Aug. 31, 2007: What can home sellers do differently to get their houses sold in the current Phoenix real estate market?

There are three houses for sale on my street. All three are comps to each other -- around 2,000 square feet, three bedrooms, two baths. They're priced within a thousand dollars of each other.

House number one is in excellent shape, a turn-key value. It isn't selling. House number two is in decent shape, but it has a western exposure. It isn't selling. House number three has been owned as a rental for years, a fact that is completely obvious at a glance. The lawn goes for weeks at a time without being mowed. Amazingly enough, this house isn't selling either.

Clearly, even the best of the three is overpriced for this market. How can we tell? Because it isn't selling, even though it's the pick of the litter.

What does that say about house number two? And what conclusion might the seller of dowdy, run-down house number three draw, if he were of a mind to draw conclusions?

Here's a better question: What might the seller of house number three do differently, if he actually wants his house sold?

It's satisfying, I suppose, to blame "the market." Too many sellers. Too few buyers. The lenders are in turmoil. What can you do?

My answer: Whatever it takes.

Homes are being sold every day. There are fewer buyers than there were a year ago, a lot fewer than two years ago. But even though too many homes are on the market, some of them are selling.

Which ones? Those homes that offer the greatest perceived value to buyers.

And where is that value perceived? In the quality of the home or in a bargain price.

The seller of house number three can beat "the market" in one of two ways.
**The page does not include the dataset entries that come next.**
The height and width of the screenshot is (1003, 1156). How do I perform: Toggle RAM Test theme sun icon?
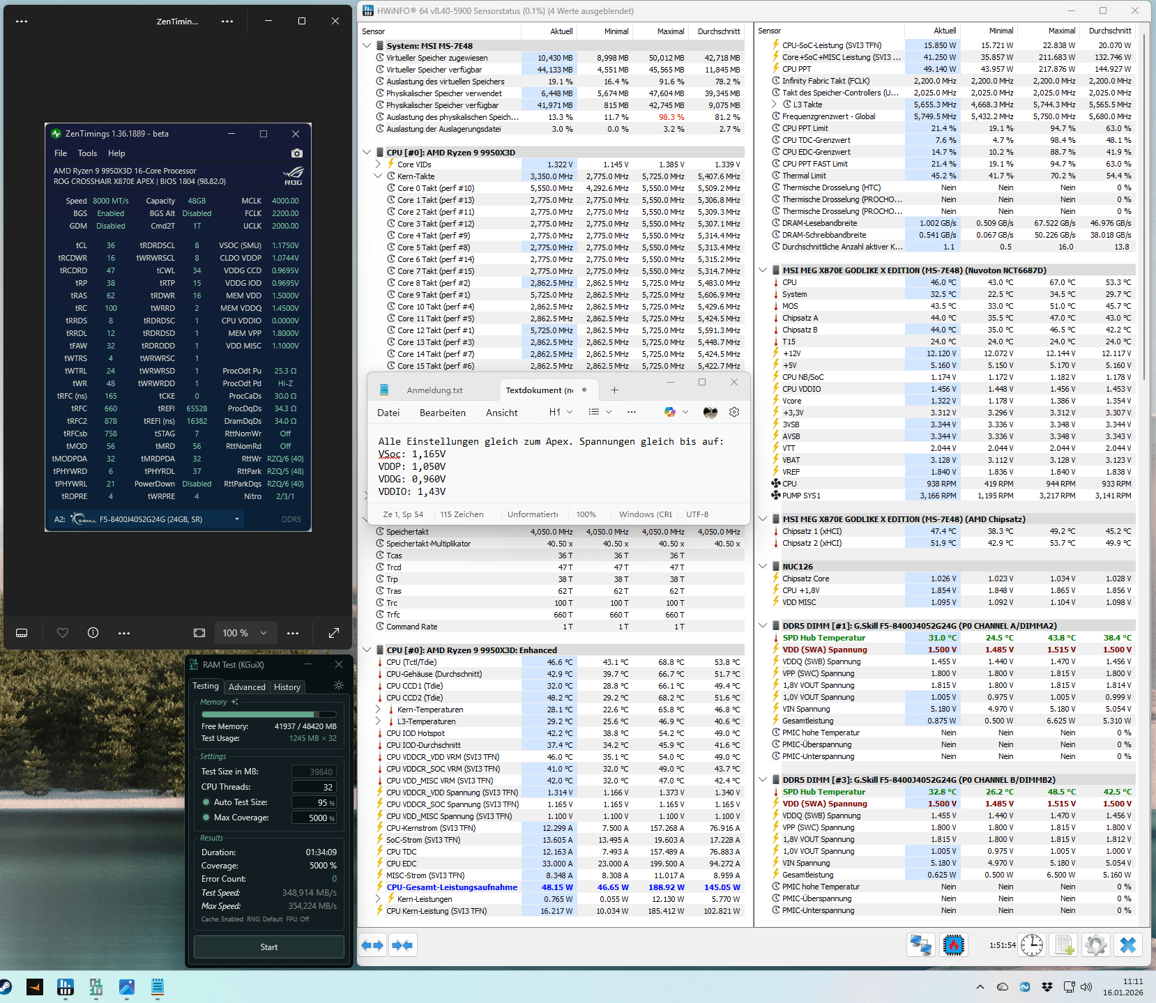tap(339, 686)
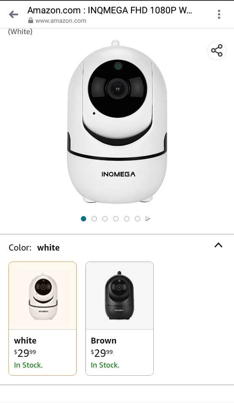
Task: Tap the www.amazon.com URL text
Action: coord(60,21)
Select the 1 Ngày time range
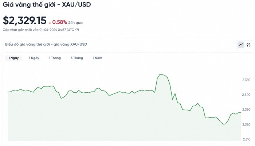Image resolution: width=255 pixels, height=146 pixels. [x=14, y=58]
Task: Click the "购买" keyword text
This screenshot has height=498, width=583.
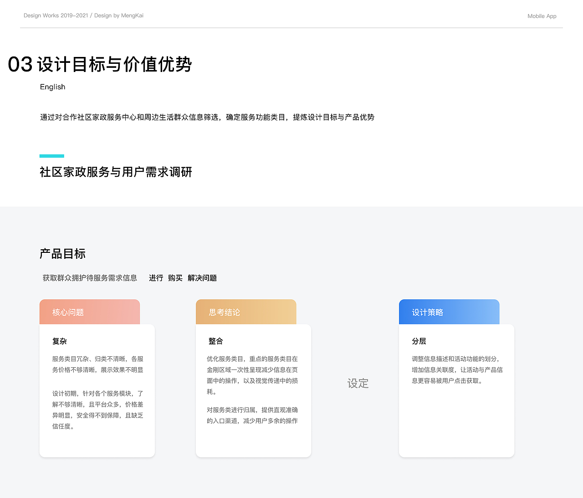Action: (174, 277)
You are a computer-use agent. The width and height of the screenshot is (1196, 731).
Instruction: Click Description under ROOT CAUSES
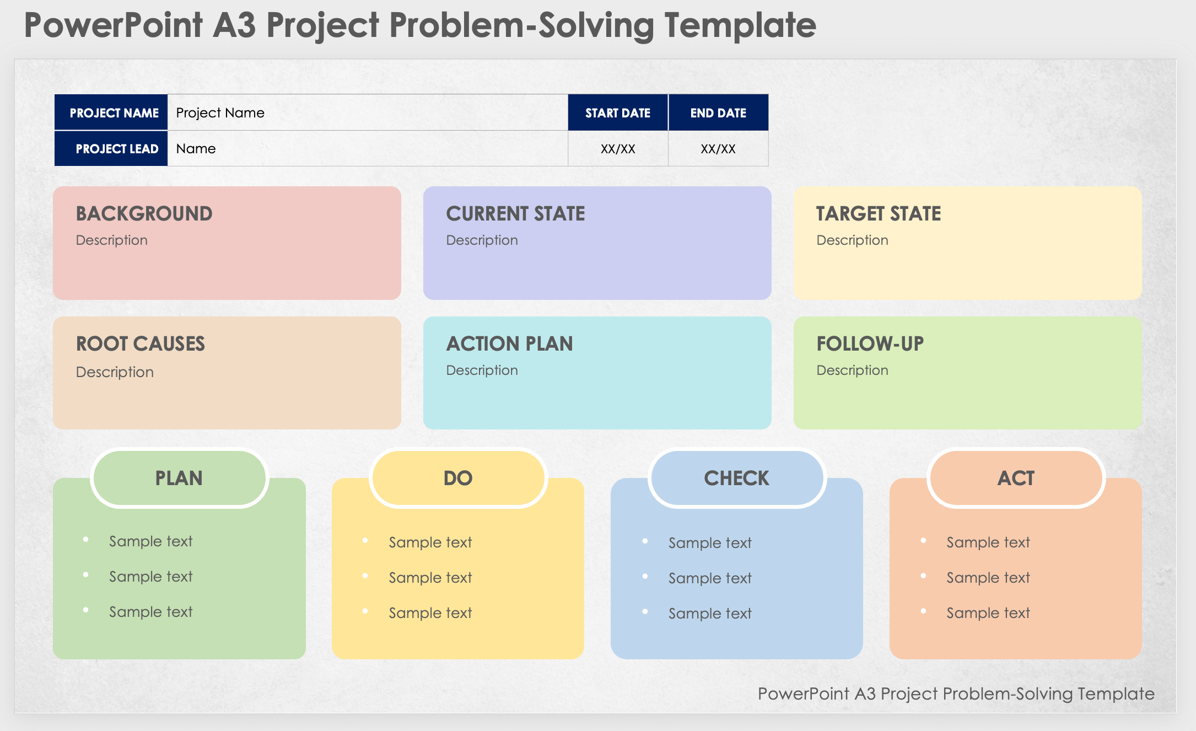coord(115,372)

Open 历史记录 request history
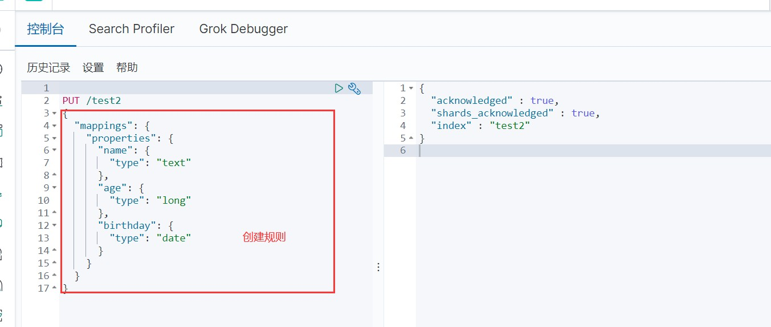coord(48,68)
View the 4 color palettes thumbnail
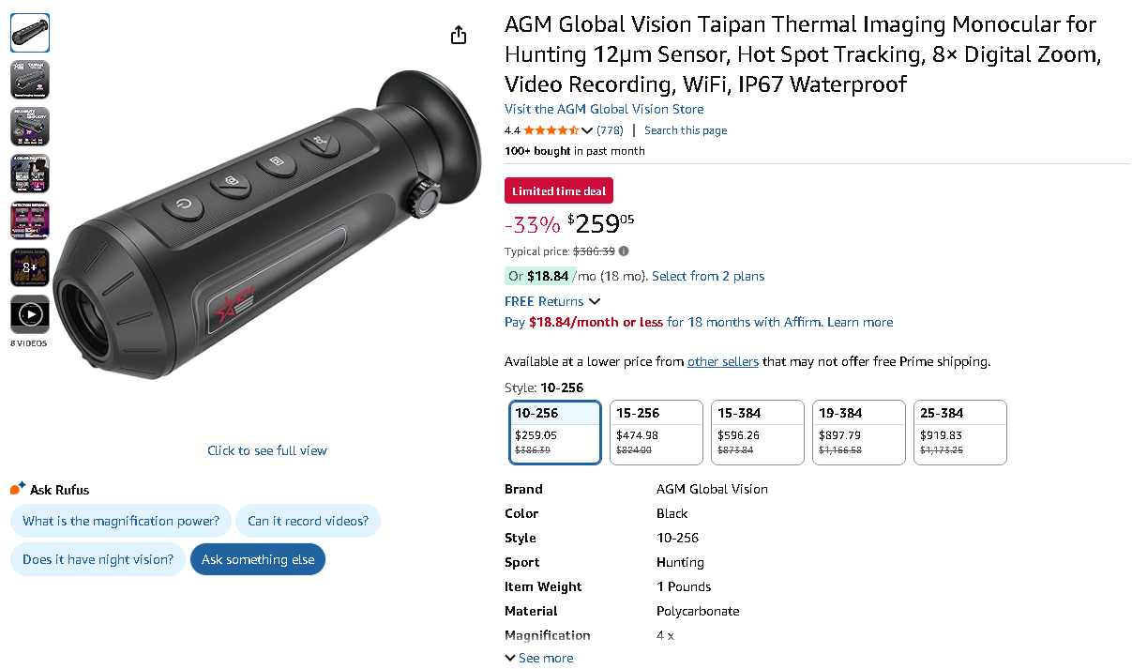1132x669 pixels. pyautogui.click(x=30, y=174)
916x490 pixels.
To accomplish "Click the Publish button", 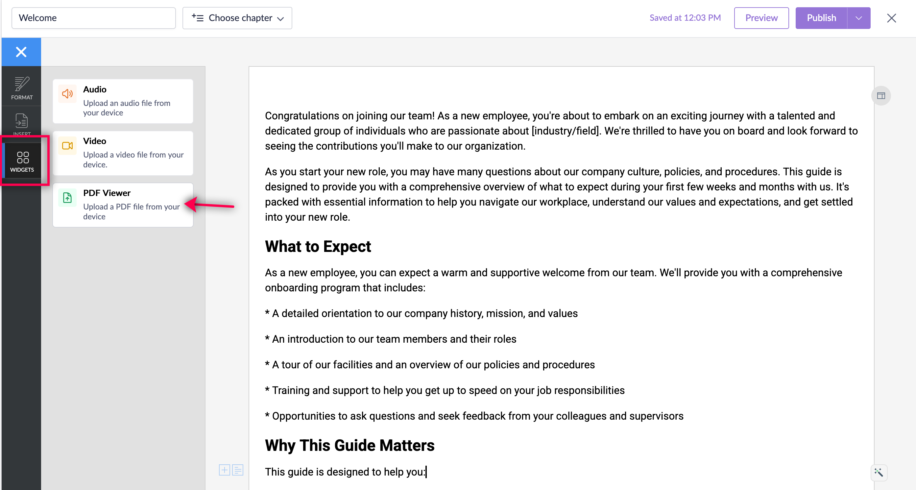I will pyautogui.click(x=821, y=18).
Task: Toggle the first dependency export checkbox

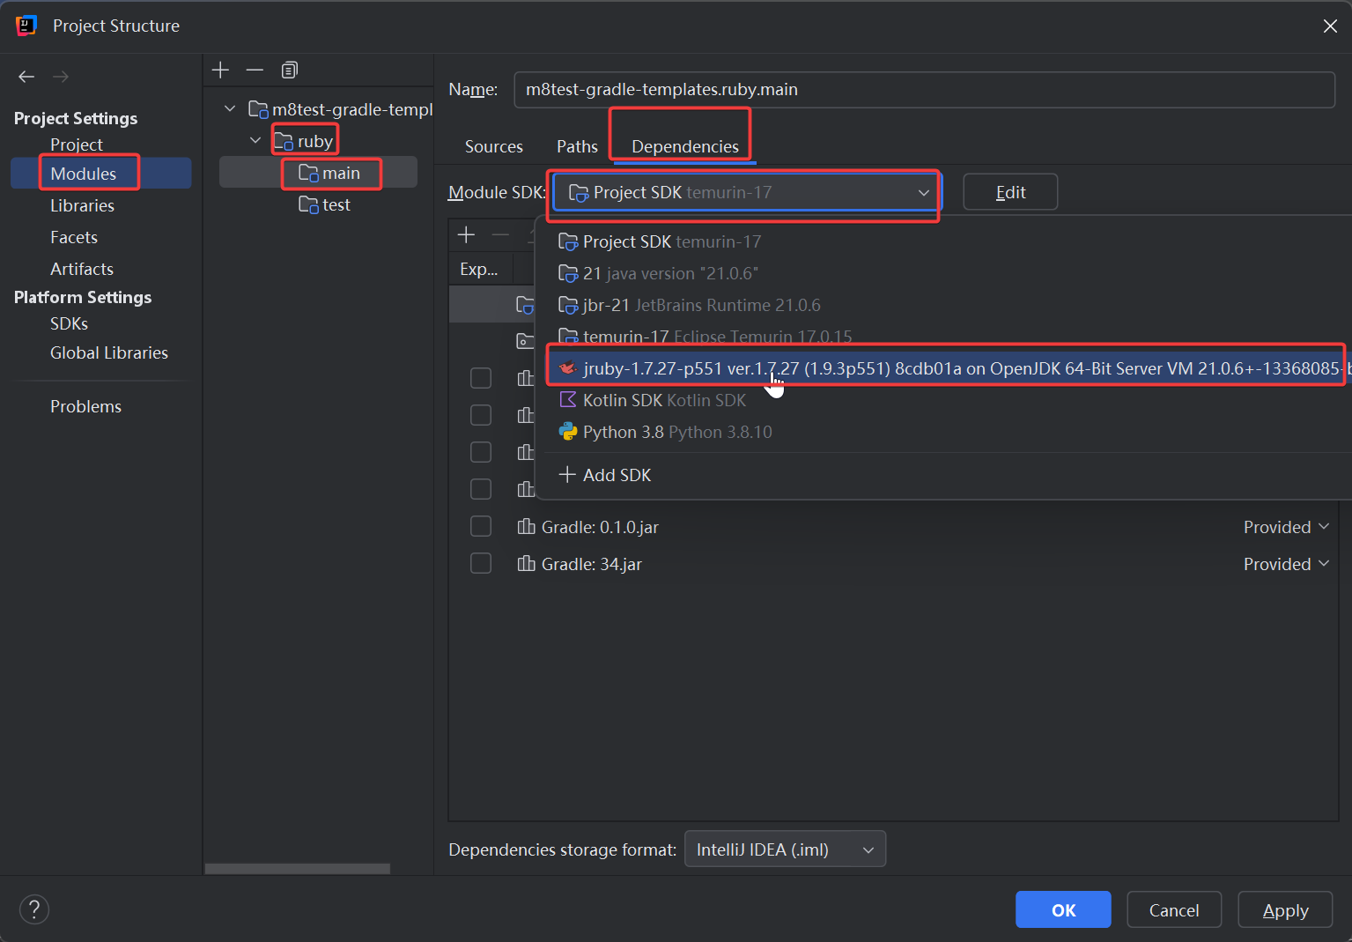Action: 481,378
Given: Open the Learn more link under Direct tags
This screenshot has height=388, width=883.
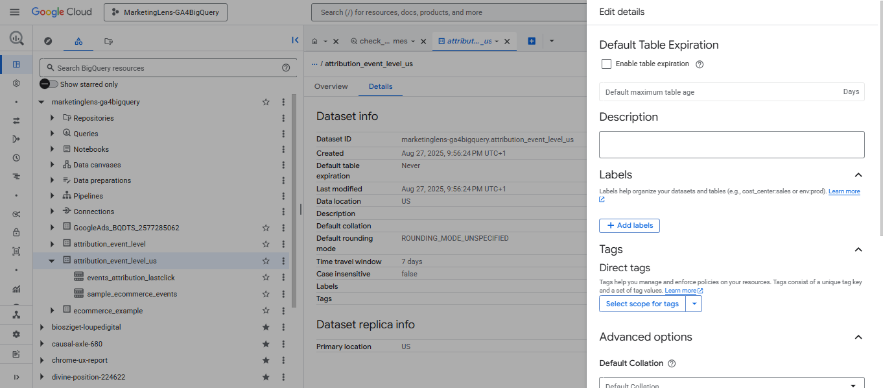Looking at the screenshot, I should click(x=681, y=290).
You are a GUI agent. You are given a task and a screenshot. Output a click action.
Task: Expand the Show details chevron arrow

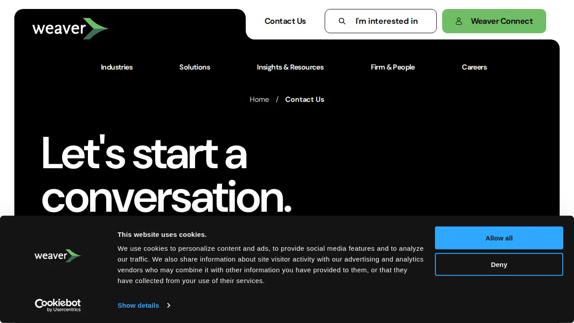pyautogui.click(x=169, y=306)
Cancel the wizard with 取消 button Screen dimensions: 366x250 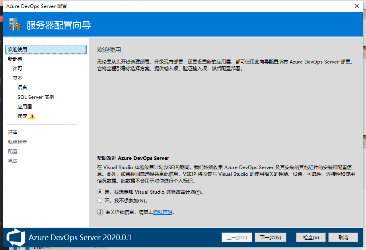pos(343,237)
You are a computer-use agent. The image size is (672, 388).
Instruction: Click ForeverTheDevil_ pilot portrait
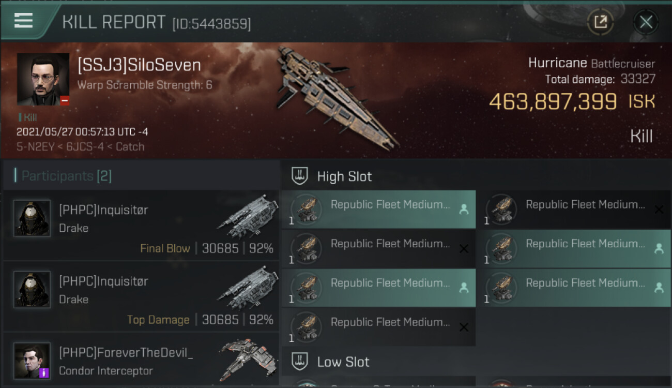[x=32, y=361]
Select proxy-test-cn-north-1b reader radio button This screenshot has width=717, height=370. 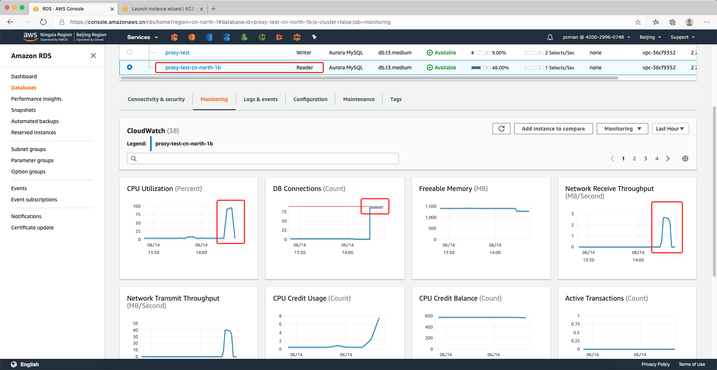click(130, 67)
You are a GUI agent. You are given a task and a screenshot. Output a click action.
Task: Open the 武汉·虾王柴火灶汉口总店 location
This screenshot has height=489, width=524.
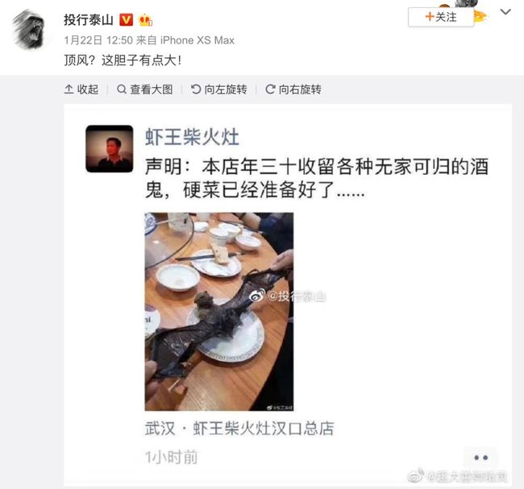click(x=239, y=429)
He can refurbish the home to the quality of house number one, then undercut it on price by five or ten percent. Or he can leave the house the way it is -- and cut the price by twenty percent.

Either way, "the market" is ready to make deals. All motivated sellers have to do is meet it halfway.


Greg Swann is the designated broker for BloodhoundRealty.com, a full-service Metropolitan Phoenix real estate brokerage. This article originally appeared in the West Valley regional sections of the Arizona Republic.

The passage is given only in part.